One of the most successful scouts in the ranks of the Federal army in Western Virginia, in the summer of 1861, was Jack (John) Cade of Marion County, Ohio, a private in Company K of the Fourth Ohio Volunteer Infantry.  Soon after the regiment arrived in that section, he began to develop qualities which attracted the attention first of Col. George Leonard Andrews, his regimental Commander, and finally of General George B. McClellan himself.  The latter then issued orders that "Jack" should be allowed to pass through the Federal lines, day or night, whenever he wished.  He used the privilege to good advantage several times, saving the Union troops from disastrous surprises.  As a successful scout did he become so annoying and so well known to the rebels that Confederate Col. Henry Marshall Ashby offered $500 for his scalp.  Jack, being anxious to see the male who was so anxious to get hold of his top knot, started out toward Petersburg, then held by the rebels, arriving at the house of a Union farmer by which Ashby was expected soon to pass.  He borrowed a suit of clothiers, a horse, and a scythe from the farmer and started up the road to meet said Ashby.  The latter came in sight, and Jack, with the scythe swung over his shoulder, stopped him and had a protracted conversation with him.  Several times during the interview Jack was tempted to shoot Ashby with his revolver, but he suffered him to depart in peace.

Jack learned, during the conversation, that two companies of Ashby's cavalry would soon pass along a certain road, and he collected a party of Union farmers, ambushed them, and killed eleven men and two horses.

When the Fourth Regiment was transferred to Shield's division and the division transferred to Banks' department, Jack went with it, of course.  He soon won the confidence of his new departmental commander and was again employed in collecting information of the movements of the enemy.  The last time he was sent out by Gen. Banks, he was accompanied by Richard Field, also of Marion, and as brave as Jack himself.  They were ordered to procure information of the situation of Gen.
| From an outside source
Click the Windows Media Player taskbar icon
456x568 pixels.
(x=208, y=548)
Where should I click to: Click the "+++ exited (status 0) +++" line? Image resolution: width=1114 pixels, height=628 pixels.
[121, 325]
Ewell's camp.  They proceeded to a point on the Masanatten Mountain whence they could, by the aid of a splendid field-glass belonging to Col. Godman, obtain a full view of the rebel encampment.  After making a thorough sketch of it, they started for headquarters, Jack having his papers in his cap with his handkerchief over them.  On their way, they were suddenly surrounded by a number of Mississippi soldiers.  The officer in command ordered them to surrender, which they did, but when ordered to advance, Jack stopped, took off his cap, took out the handkerchief, gathering the papers in his hand with it, wiped his face, threw the handkerchief back deftly retaining the papers in his band, and, whilst advancing toward the officer, apparently by accident he stubbed his toe, fell down and ran his hand under the leaves and rubbish, leaving the papers there, and thus saving himself and comrade from being shot as spies.  They were then taken to Richmond, treated most inhumanly for eight or nine days, and finally paroled.